La tendencia positiva de los diferentes indicadores del mercado catalán del cemento se consolidada con las estadísticas recogidas durante el mes de junio, que señalan un aumento del consumo de un 7,2% y también una mejora de las exportaciones del 16,1%. Con estos datos, el primer semestre de 2021 se ha cerrado con un total de 1,09 millones de toneladas de cemento consumidas en Cataluña, muy cerca ya, pero todavía por debajo, de las cifras de 2019 (año anterior a la pandemia y sus efectos sobre la actividad económica), que fueron de 1,12 millones de toneladas. En el caso de las ventas en mercados exteriores, los acumulados del primer semestre son incluso superiores: 1 millón de toneladas (2021) frente a 966 mil toneladas (2019).

La recuperación económica experimentada durante la primavera -y amenazada ahora de nuevo con la 5ª ola de la Covid-19- ha hecho mejorar las expectativas del sector, que ha pasado de unas previsiones de crecimiento del consumo entre el 0 y el 3% durante 2021 a unas que oscilan entre el 5 y el 8% de incremento respecto al año anterior. Para consolidar esta mejora, desde la patronal Ciment Català se propone a los gobiernos catalán y español que relancen la inversión en obra pública que, tras 13 años en mínimos, se ha convertido ya en imprescindible. 
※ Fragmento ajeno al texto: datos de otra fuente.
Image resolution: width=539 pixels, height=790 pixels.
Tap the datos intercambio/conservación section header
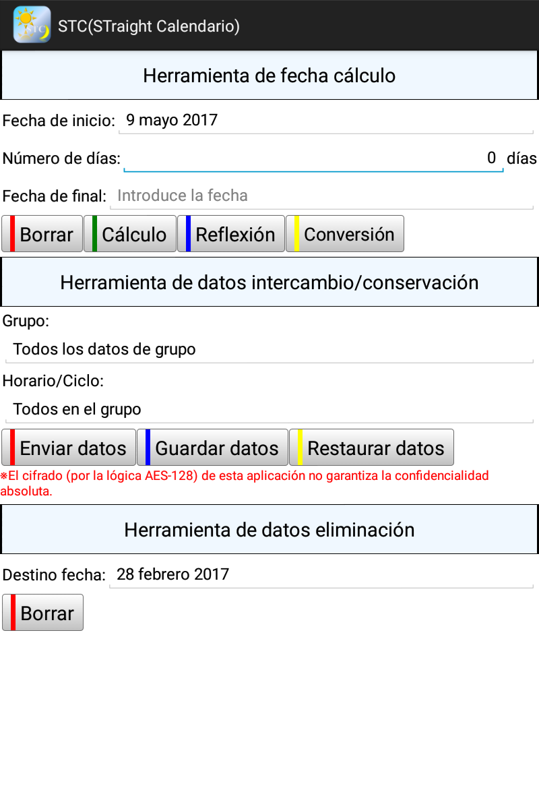pyautogui.click(x=270, y=282)
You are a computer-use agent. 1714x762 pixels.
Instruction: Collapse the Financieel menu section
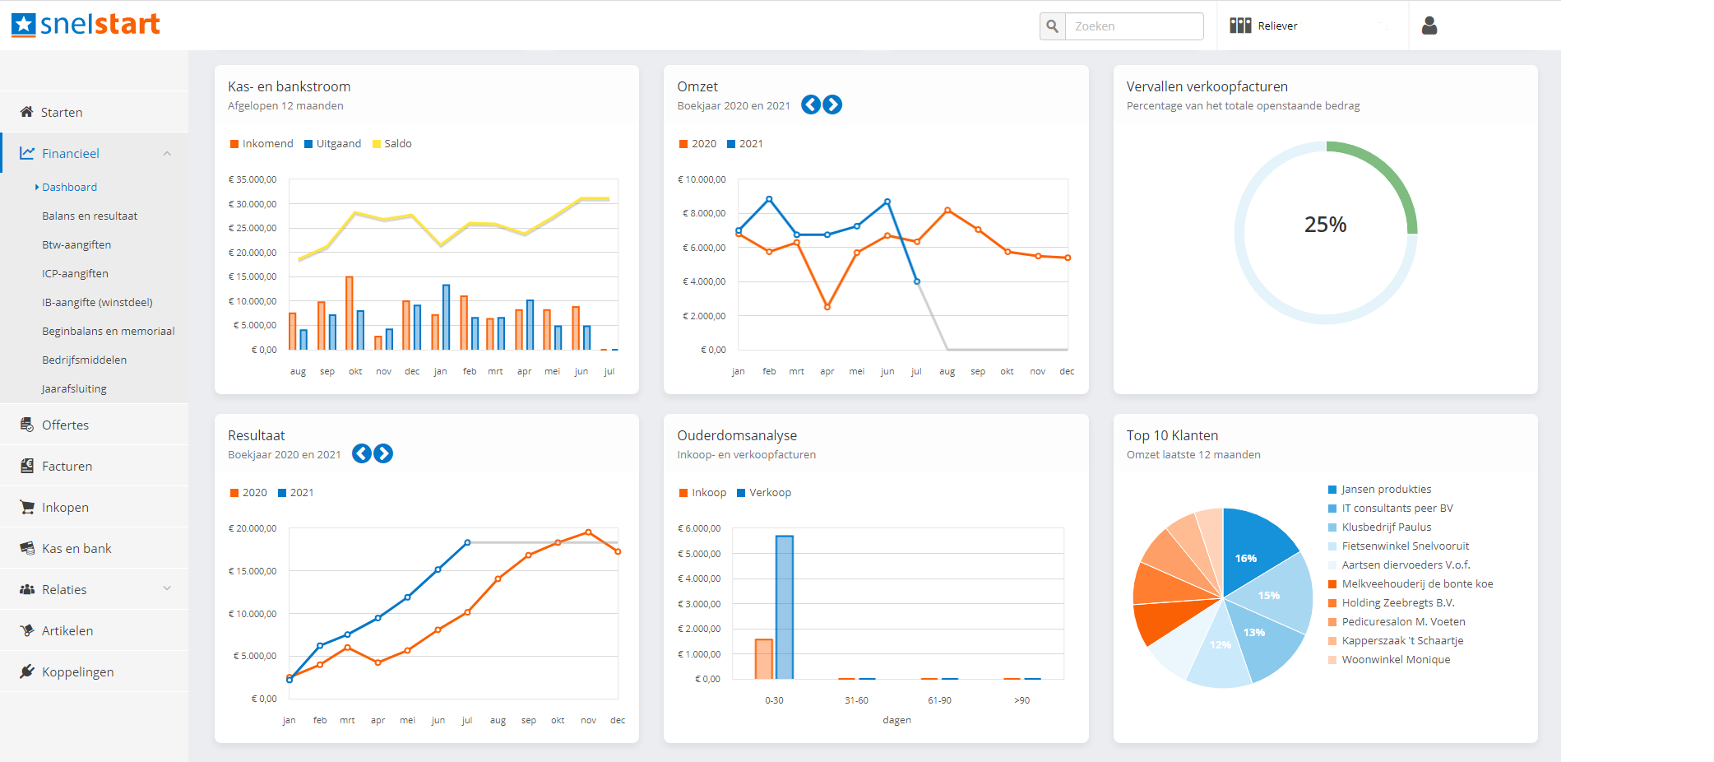click(x=167, y=154)

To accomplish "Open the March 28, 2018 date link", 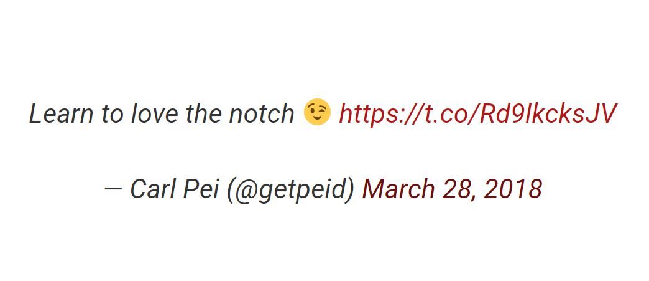I will point(452,189).

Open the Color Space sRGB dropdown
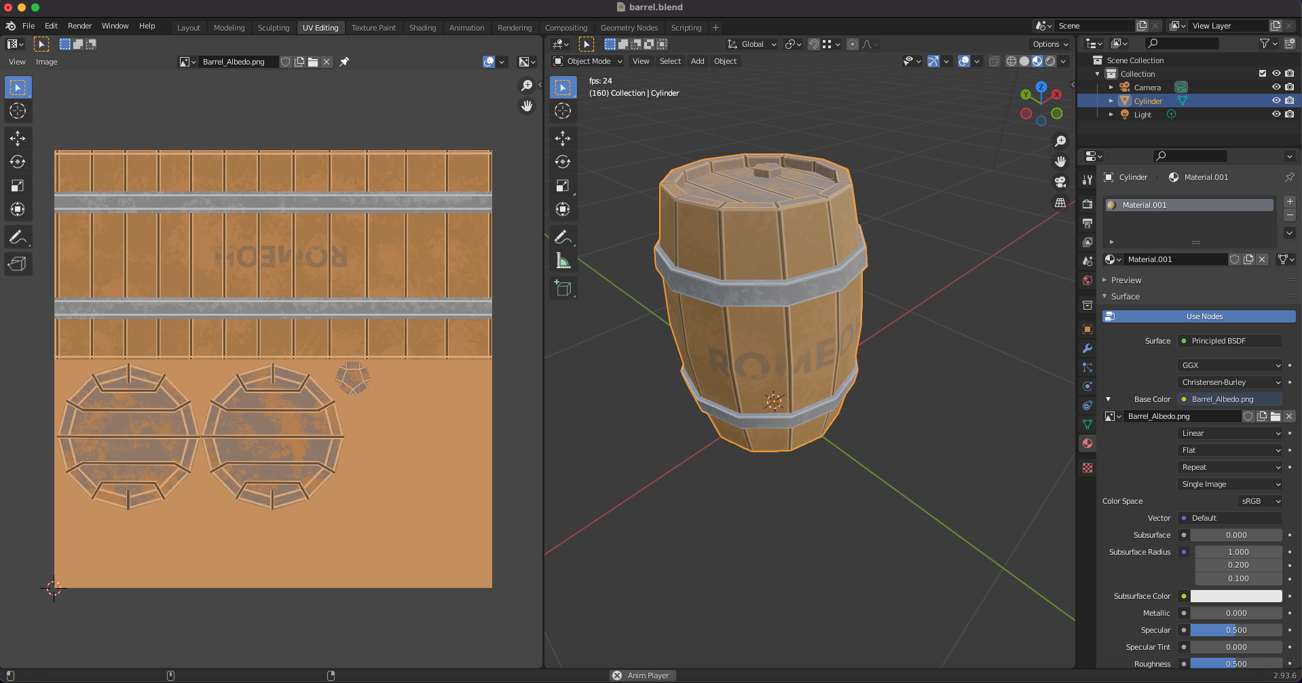(1260, 501)
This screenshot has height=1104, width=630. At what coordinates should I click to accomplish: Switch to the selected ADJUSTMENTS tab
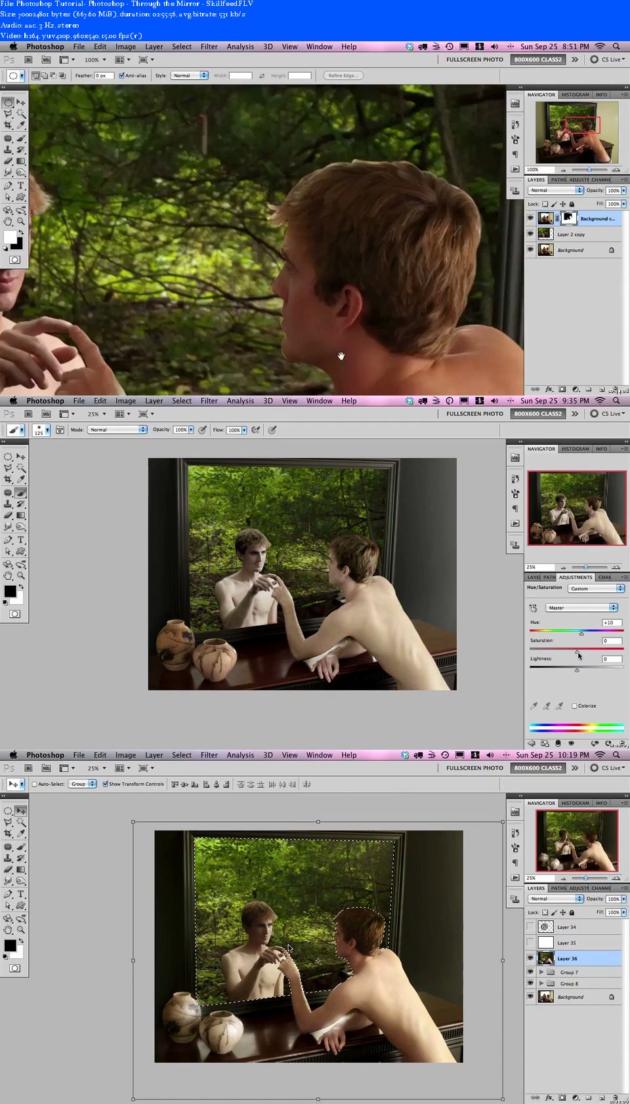click(x=576, y=577)
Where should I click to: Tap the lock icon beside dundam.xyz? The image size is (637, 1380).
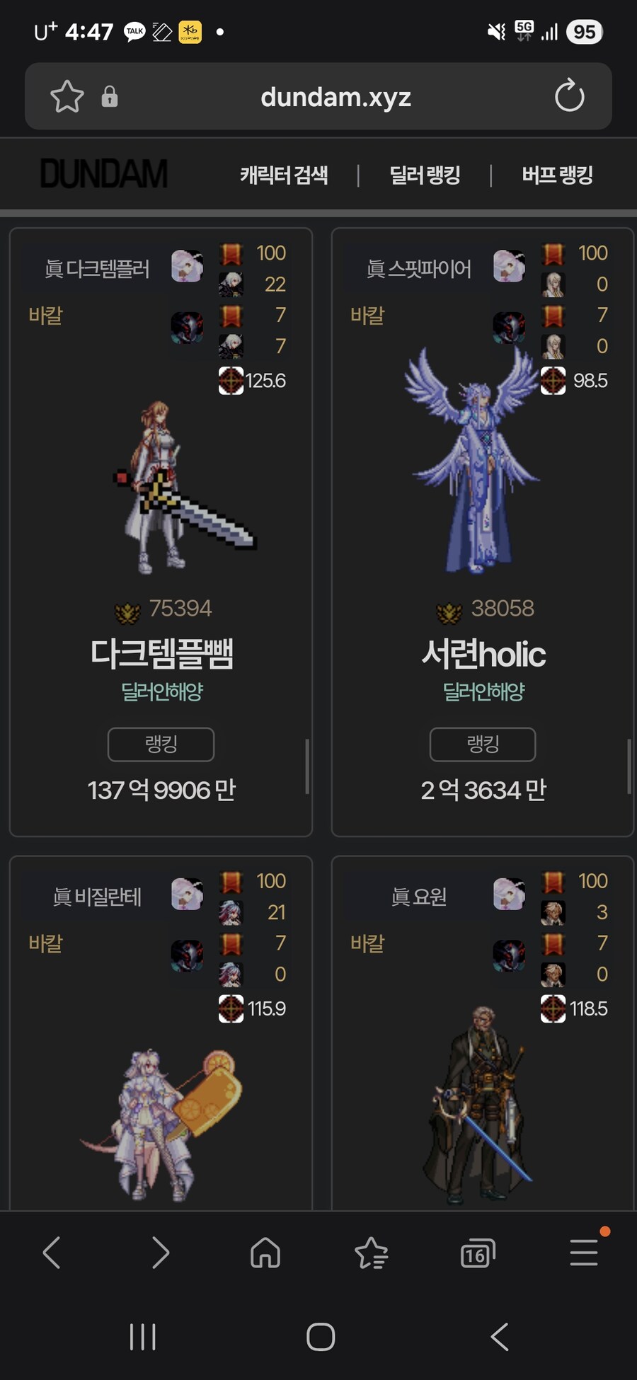109,96
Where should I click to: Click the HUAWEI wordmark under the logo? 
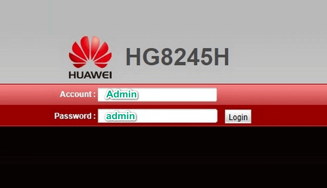click(x=90, y=75)
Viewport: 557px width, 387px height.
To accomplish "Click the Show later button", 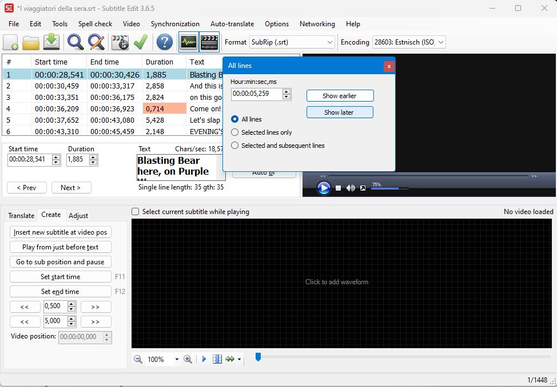I will (x=340, y=112).
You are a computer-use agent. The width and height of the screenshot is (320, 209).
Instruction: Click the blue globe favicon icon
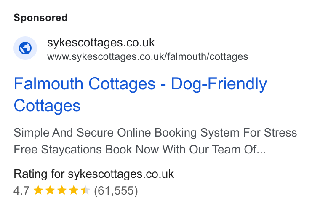tap(25, 48)
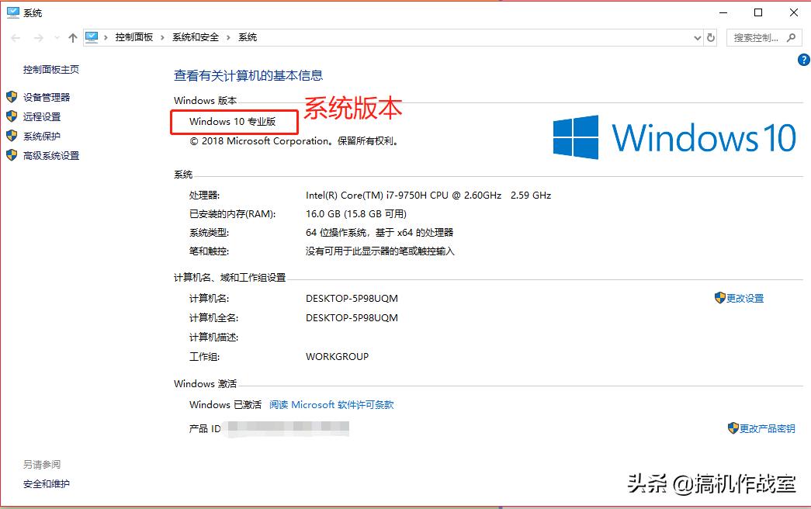Click the shield icon beside 系统保护
Image resolution: width=811 pixels, height=509 pixels.
(x=11, y=136)

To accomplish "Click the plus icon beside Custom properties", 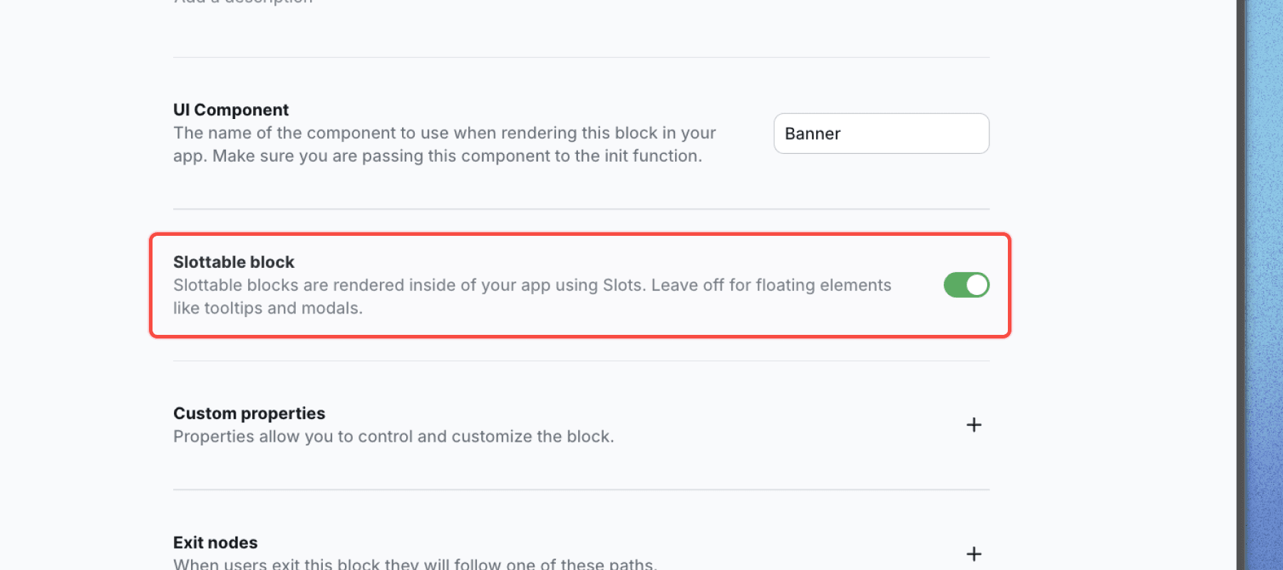I will tap(974, 425).
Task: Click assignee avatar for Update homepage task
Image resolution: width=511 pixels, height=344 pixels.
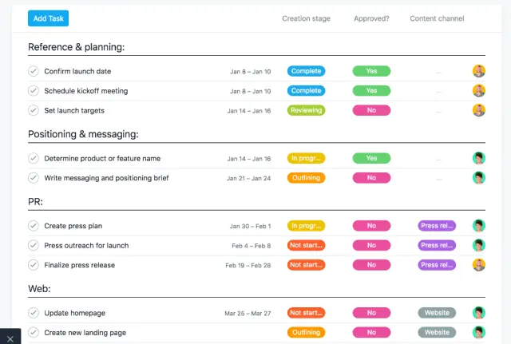Action: pos(478,313)
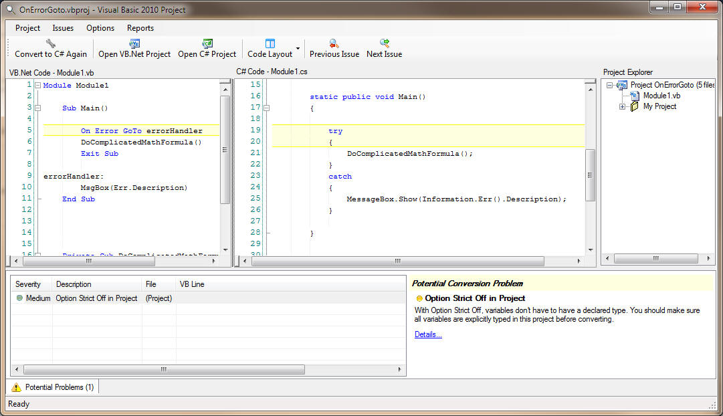Click the Severity column header

pos(28,284)
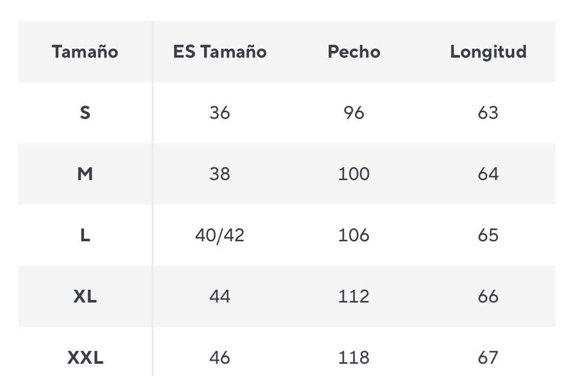Click the XXL size row label
Screen dimensions: 574x376
coord(85,358)
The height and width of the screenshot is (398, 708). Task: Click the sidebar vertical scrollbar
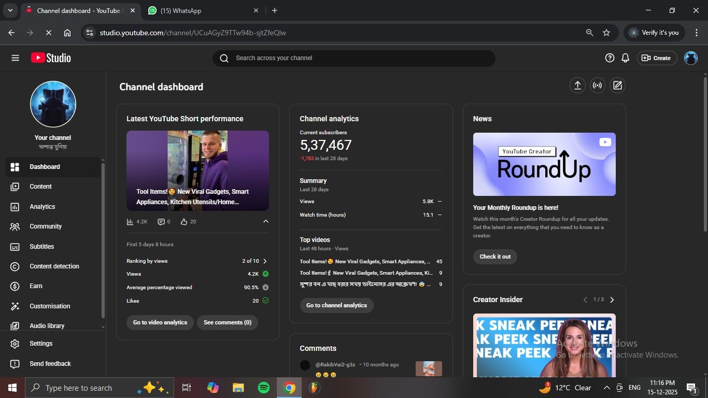(x=103, y=238)
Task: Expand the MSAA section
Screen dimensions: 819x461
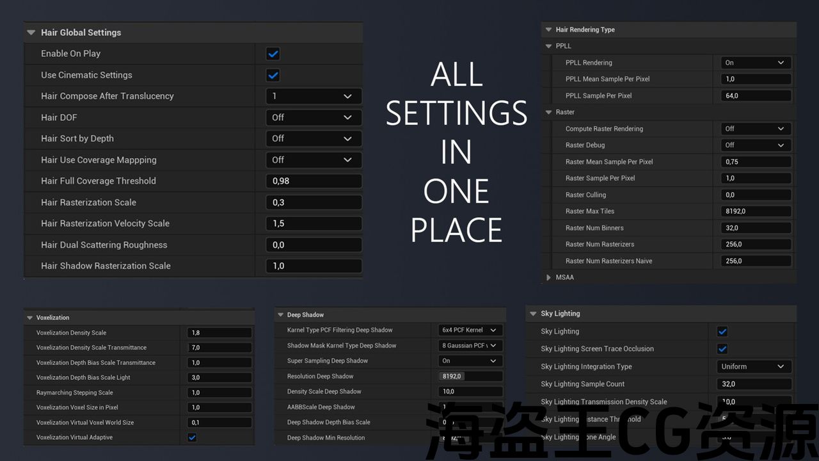Action: tap(548, 277)
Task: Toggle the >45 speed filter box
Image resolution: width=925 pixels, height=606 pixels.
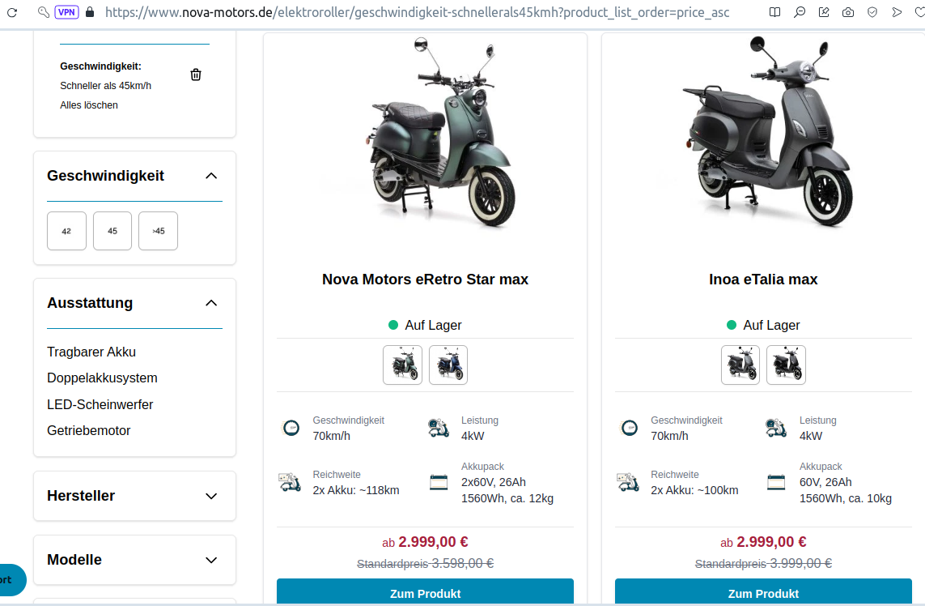Action: click(x=158, y=231)
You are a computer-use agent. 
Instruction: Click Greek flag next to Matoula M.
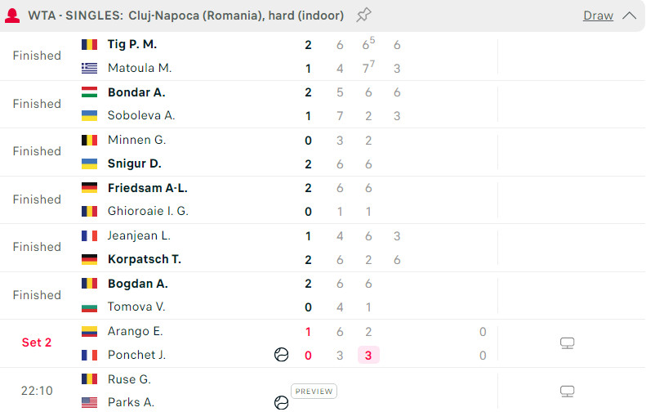point(90,68)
El presidente sectorial, Salvador Fernández Capo, recuerda que se necesitan “inversiones sociales, en vivienda, en infraestructuras para la movilidad, en cercanías, o en sistemas de gestión de aguas”.  En este sentido, insta a las administraciones públicas a aprovechar los Fondos Europeos Next Generation para desarrollar proyectos de infraestructuras “ligados a la Digitalización o a la Energía” ya que un reavivamiento del sector de la Construcción “tiene un efecto multiplicador sobre el conjunto de la economía, y genera actividad y empleo en diversos sectores”.